- THE TASK:
Pictures are to be left out; otherwise, copy exactly the lines from the line containing "[На главную] (28, 12)" through the end of the data.

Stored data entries
* * * * * * * * *

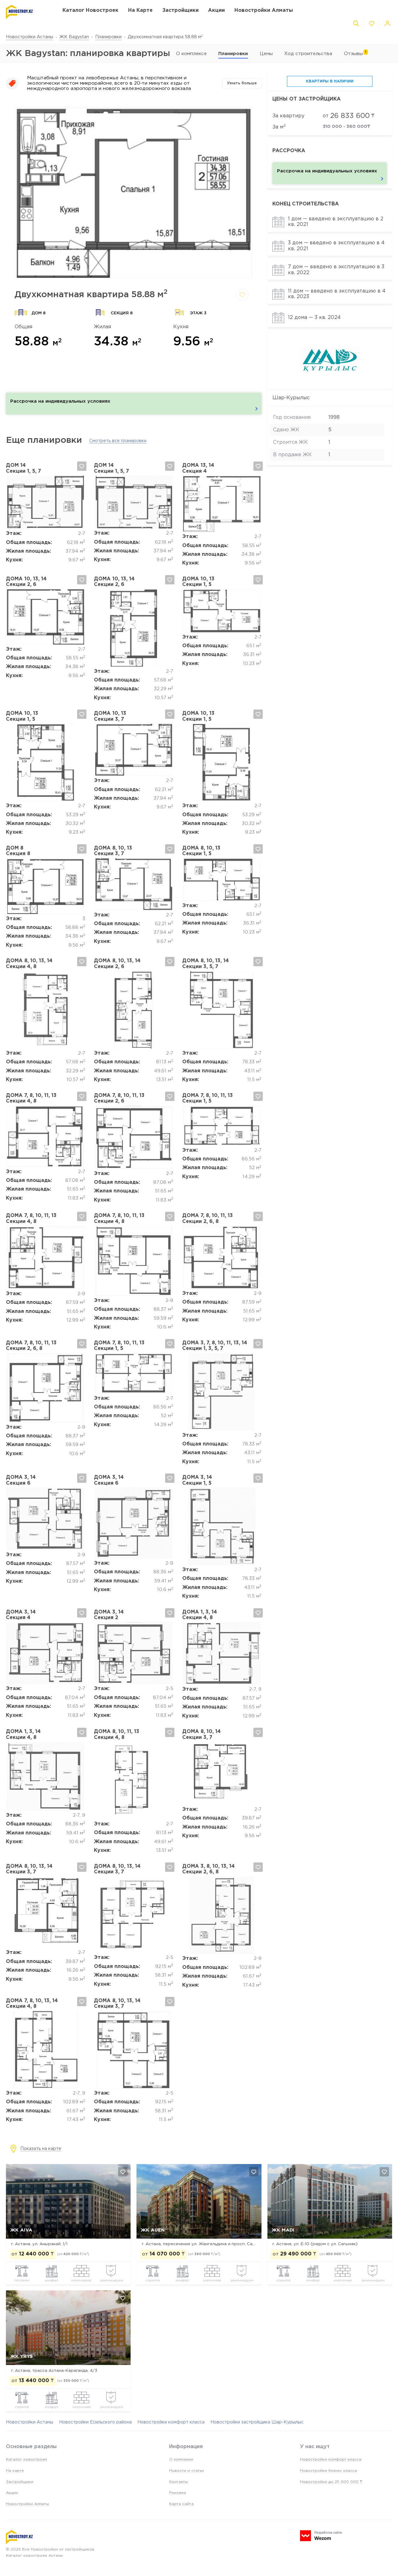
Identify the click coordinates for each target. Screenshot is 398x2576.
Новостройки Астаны (29, 37)
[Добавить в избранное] (242, 294)
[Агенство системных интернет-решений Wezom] (321, 2535)
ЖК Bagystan (74, 37)
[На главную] (28, 12)
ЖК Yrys (21, 2356)
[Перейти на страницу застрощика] (329, 382)
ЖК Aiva (21, 2230)
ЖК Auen (153, 2230)
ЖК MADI (283, 2230)
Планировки (108, 37)
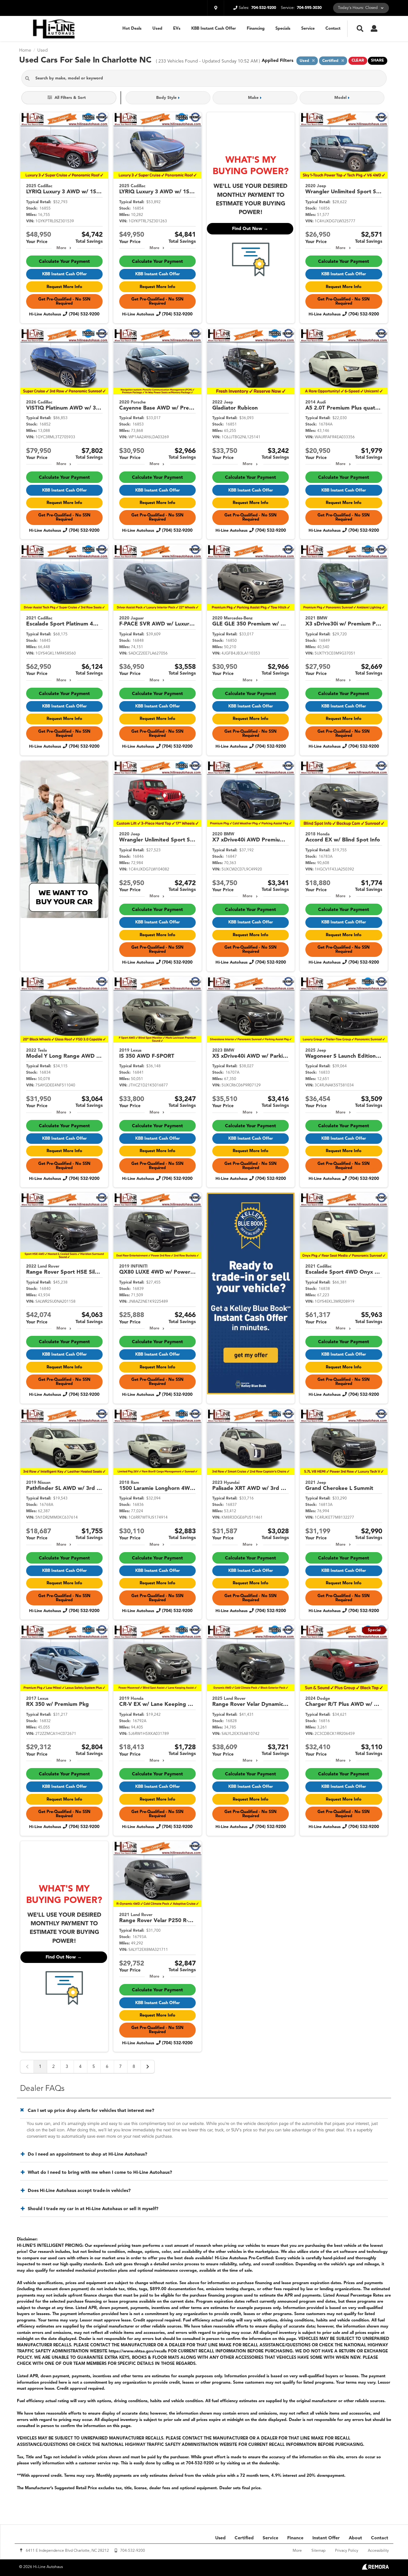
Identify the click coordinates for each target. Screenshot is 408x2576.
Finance (295, 2538)
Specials (282, 28)
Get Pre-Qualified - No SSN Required (64, 301)
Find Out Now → (250, 228)
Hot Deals (132, 28)
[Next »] (147, 2066)
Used (157, 28)
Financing (256, 28)
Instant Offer (326, 2538)
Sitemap (318, 2551)
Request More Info (64, 287)
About (355, 2538)
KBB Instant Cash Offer (213, 28)
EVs (176, 28)
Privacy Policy (346, 2551)
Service (308, 28)
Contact (332, 28)
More (61, 248)
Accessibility (378, 2551)
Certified (244, 2538)
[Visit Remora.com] (375, 2568)
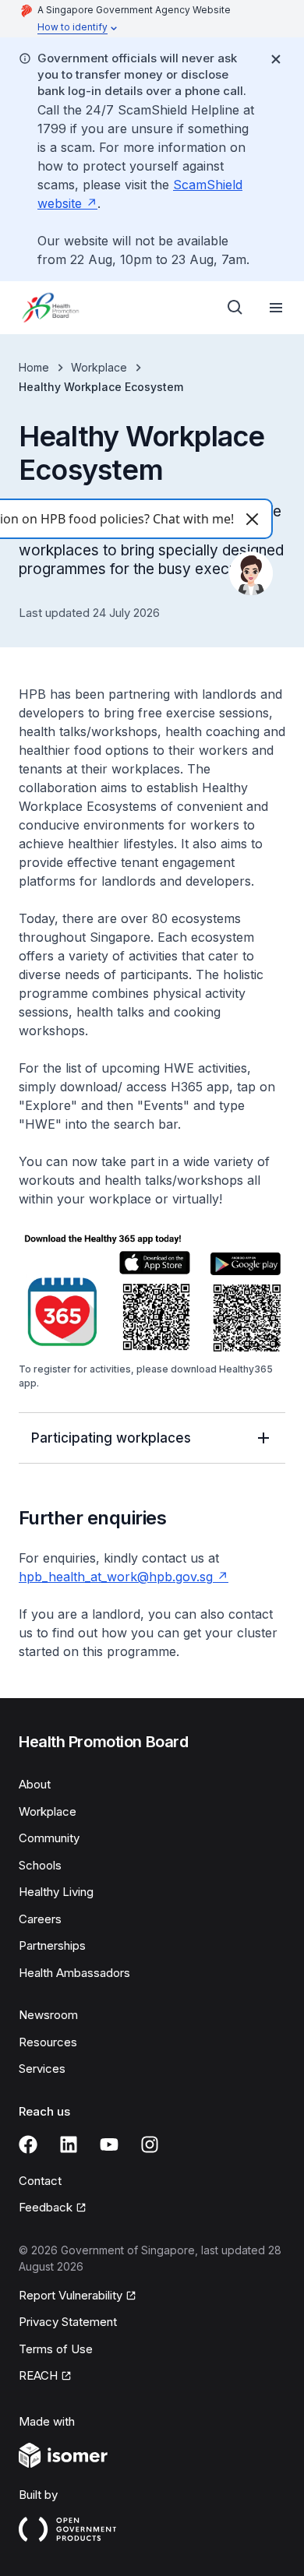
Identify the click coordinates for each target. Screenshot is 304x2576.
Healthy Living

* * * * * * * * *

- TASK SOLUTION:
[На главную] (28, 12)
ЖК Yrys (21, 2356)
[Перейти на страницу застрощика] (329, 382)
ЖК Aiva (21, 2230)
ЖК Auen (153, 2230)
ЖК MADI (283, 2230)
Планировки (108, 37)
Identify the click coordinates for each target. Screenshot is 408x2576.
Finance (295, 2538)
Specials (282, 28)
Get Pre-Qualified - No SSN Required (64, 301)
Find Out Now → (250, 228)
Hot Deals (132, 28)
[Next »] (147, 2066)
Used (157, 28)
Financing (256, 28)
Instant Offer (326, 2538)
Sitemap (318, 2551)
Request More Info (64, 287)
About (355, 2538)
KBB Instant Cash Offer (213, 28)
EVs (176, 28)
Privacy Policy (346, 2551)
Service (308, 28)
Contact (332, 28)
More (61, 248)
Accessibility (378, 2551)
Certified (244, 2538)
[Visit Remora.com] (375, 2568)
Identify the click coordinates for each target. Screenshot is 304x2576.
Healthy Living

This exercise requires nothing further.